__Exercise details__: Once the line containing "This screenshot has height=138, width=225." is found in the listing below, return it and each line after it through the last, exactly as given.

__Data shown__:
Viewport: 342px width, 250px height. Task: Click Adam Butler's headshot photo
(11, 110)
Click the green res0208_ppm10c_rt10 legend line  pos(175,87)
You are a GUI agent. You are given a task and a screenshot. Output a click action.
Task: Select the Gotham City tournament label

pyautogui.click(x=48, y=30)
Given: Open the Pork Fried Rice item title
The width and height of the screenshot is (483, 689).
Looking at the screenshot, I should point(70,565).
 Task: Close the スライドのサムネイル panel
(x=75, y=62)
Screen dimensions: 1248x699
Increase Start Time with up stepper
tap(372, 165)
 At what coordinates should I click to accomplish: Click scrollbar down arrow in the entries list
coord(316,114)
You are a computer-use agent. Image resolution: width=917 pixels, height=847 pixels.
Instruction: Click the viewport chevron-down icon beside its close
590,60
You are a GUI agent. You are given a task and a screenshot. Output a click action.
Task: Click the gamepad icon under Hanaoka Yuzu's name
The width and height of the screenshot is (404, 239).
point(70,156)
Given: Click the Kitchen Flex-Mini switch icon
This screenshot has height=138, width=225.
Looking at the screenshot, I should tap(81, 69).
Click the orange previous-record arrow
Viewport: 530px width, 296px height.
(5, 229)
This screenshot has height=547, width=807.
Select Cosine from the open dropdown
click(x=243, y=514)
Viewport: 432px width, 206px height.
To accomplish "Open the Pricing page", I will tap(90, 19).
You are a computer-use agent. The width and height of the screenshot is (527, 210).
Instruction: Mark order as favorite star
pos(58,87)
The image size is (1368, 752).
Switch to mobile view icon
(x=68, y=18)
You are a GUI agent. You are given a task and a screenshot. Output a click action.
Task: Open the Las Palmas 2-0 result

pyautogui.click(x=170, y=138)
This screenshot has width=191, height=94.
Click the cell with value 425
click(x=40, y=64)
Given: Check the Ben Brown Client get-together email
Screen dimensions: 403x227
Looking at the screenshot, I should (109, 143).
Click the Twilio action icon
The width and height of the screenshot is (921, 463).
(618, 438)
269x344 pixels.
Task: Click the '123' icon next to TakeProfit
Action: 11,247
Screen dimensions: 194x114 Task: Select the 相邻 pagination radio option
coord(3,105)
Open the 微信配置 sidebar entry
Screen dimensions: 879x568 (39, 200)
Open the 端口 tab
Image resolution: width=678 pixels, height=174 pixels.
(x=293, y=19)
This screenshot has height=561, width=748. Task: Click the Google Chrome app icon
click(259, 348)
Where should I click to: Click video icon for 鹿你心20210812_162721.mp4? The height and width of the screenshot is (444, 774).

__The answer__:
This screenshot has height=138, width=225.
Looking at the screenshot, I should tap(81, 69).
Click the orange previous-record arrow
Viewport: 530px width, 296px height.
(5, 229)
This screenshot has height=547, width=807.
Select Cosine from the open dropdown
click(x=243, y=514)
Viewport: 432px width, 206px height.
To accomplish "Open the Pricing page", I will tap(90, 19).
You are a computer-use agent. The width and height of the screenshot is (527, 210).
Instruction: Mark order as favorite star
pos(58,87)
The image size is (1368, 752).
Switch to mobile view icon
(x=68, y=18)
You are a GUI agent. You are given a task and a screenshot. Output a click action.
Task: Open the Las Palmas 2-0 result

pyautogui.click(x=170, y=138)
This screenshot has width=191, height=94.
Click the cell with value 425
click(x=40, y=64)
Given: Check the Ben Brown Client get-together email
Screen dimensions: 403x227
Looking at the screenshot, I should (109, 143).
Click the Twilio action icon
The width and height of the screenshot is (921, 463).
(618, 438)
269x344 pixels.
Task: Click the '123' icon next to TakeProfit
Action: 11,247
Screen dimensions: 194x114 Task: Select the 相邻 pagination radio option
coord(3,105)
Open the 微信配置 sidebar entry
Screen dimensions: 879x568 (39, 200)
Open the 端口 tab
Image resolution: width=678 pixels, height=174 pixels.
(x=293, y=19)
This screenshot has height=561, width=748. Task: Click the Google Chrome app icon
click(259, 348)
Where should I click to: Click video icon for 鹿你心20210812_162721.mp4? The height and width of the screenshot is (444, 774).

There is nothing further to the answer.